Bodichiev secoua lentement la tête. « Pas des hommes-grenouilles, non, ce n’est pas à cela que je pensais. » Il se tourna à nouveau vers ses interlocuteurs. « Des hommes modifiés, munis de branchies afin de respirer librement sous l’eau. »

Bodichiev alla chercher à Centraalstation son collègue Viatcheslav Koulikov. Il ne fut pas le seul : le commissaris Samson l’accompagna et avec lui deux policiers. Précautions nécessaires au moins psychologiquement : Amsterdam se trouvait dorénavant en état de siège et, quoique le gouvernement néerlandais fut dirigé par le très calme monsieur Bartelts (bien des Britanniques auraient eu des leçons de flegme à recevoir de cet homme-là), cela commençait à sérieusement paniquer dans les hautes sphères. Des militaires étaient allés cueillir Viat dès son arrivée en ferry à Rotterdam, et le train dans lequel il avait pris place pour se rendre à Amsterdam n’avait cessé d’être surveillé et accompagné. Souriant et pimpant comme une vedette de cinéma, Viat émergea du train avec une escorte de quatre hommes en tenue de combat. Avec une courbette facétieuse en direction de son patron, il tira une enveloppe de la poche intérieure de sa veste à la coupe impeccable. Ayant consulté Bodichiev du regard, il présenta l’enveloppe au commissaris d’un geste souple.

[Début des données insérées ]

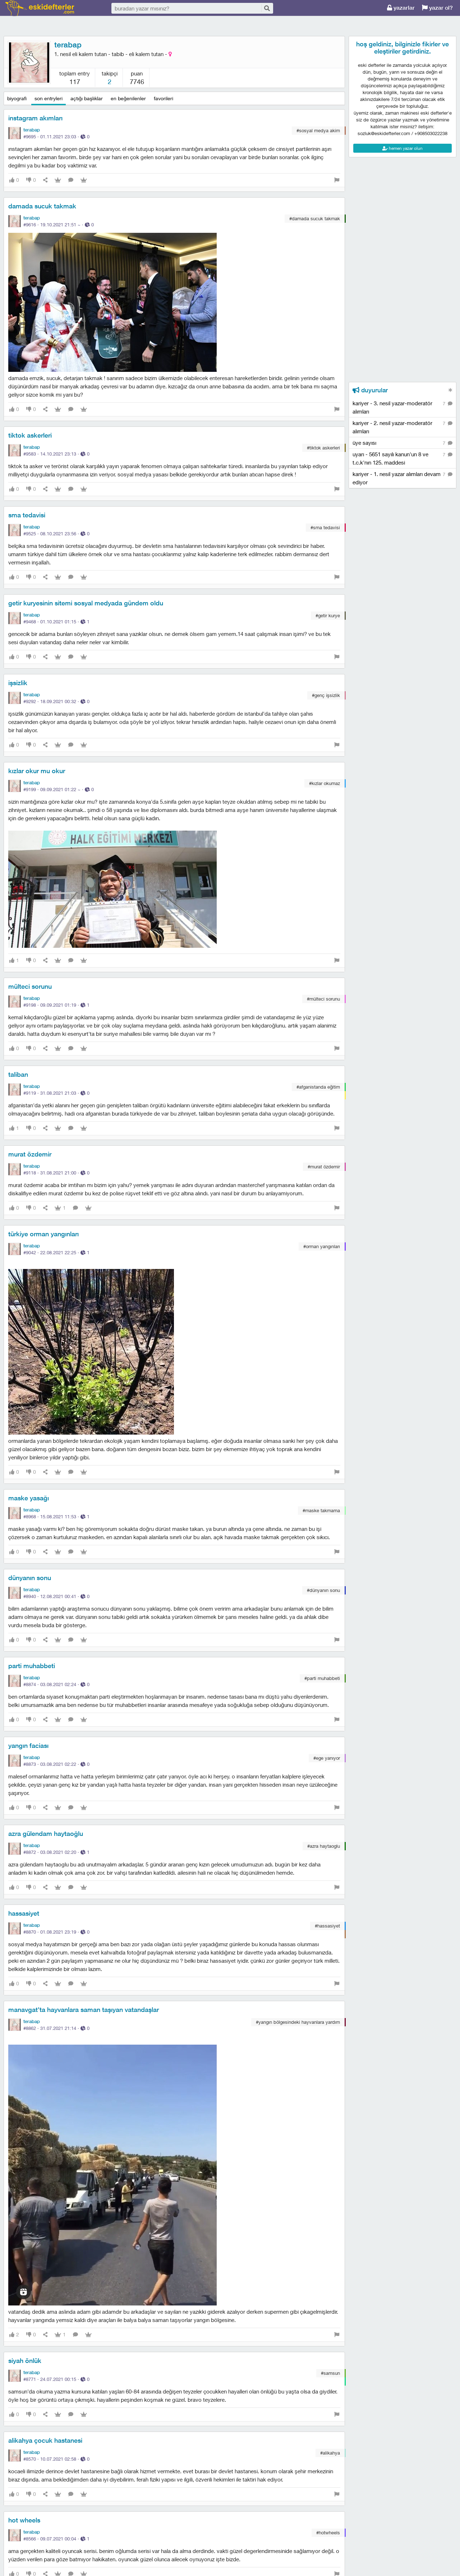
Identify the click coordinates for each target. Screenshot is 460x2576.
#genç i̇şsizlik (326, 695)
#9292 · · (56, 701)
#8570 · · (56, 2459)
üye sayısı (402, 443)
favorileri (163, 98)
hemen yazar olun (402, 148)
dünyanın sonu (29, 1578)
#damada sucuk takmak (314, 218)
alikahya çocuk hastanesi (45, 2440)
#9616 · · (58, 224)
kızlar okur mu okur (36, 771)
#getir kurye (328, 615)
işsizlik (17, 683)
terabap (68, 44)
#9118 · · (56, 1173)
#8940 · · (56, 1596)
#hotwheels (328, 2532)
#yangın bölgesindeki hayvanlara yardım (298, 2022)
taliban (18, 1074)
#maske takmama (321, 1510)
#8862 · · (56, 2028)
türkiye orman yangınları (43, 1234)
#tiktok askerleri (323, 448)
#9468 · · (56, 621)
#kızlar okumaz (324, 783)
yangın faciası (28, 1745)
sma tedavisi (26, 515)
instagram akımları (35, 118)
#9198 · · (56, 1005)
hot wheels (24, 2520)
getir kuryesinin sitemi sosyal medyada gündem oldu (85, 603)
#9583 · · (56, 454)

Avec un grognement de remerciement, Samson se saisit de l’objet et en tira à moitié un des daguerros de Félix. Un sourcil sardonique levé, il regarda alternativement le cliché et le détective qui se tenait à ses côtés. « Je ne vois guère de ressemblance familiale, dit-il avec un petit sourire.

– Il ne s’agit que de mon demi-frère, lui rappela Bodichiev avec un léger haussement d’épaules. Je suppose qu’il tient surtout de sa mère. »

Les deux hommes échangèrent un regard amusé, avant que le visage du commissaris ne se fige de nouveau en un masque de gravité impassible. Il tourna les talons derechef, avec de petites salutations du menton en direction des deux Anglo-russes, et en ajoutant qu’il leur rendrait sans tarder les daguerrotypes, dès que ses services en auraient effectué des copies.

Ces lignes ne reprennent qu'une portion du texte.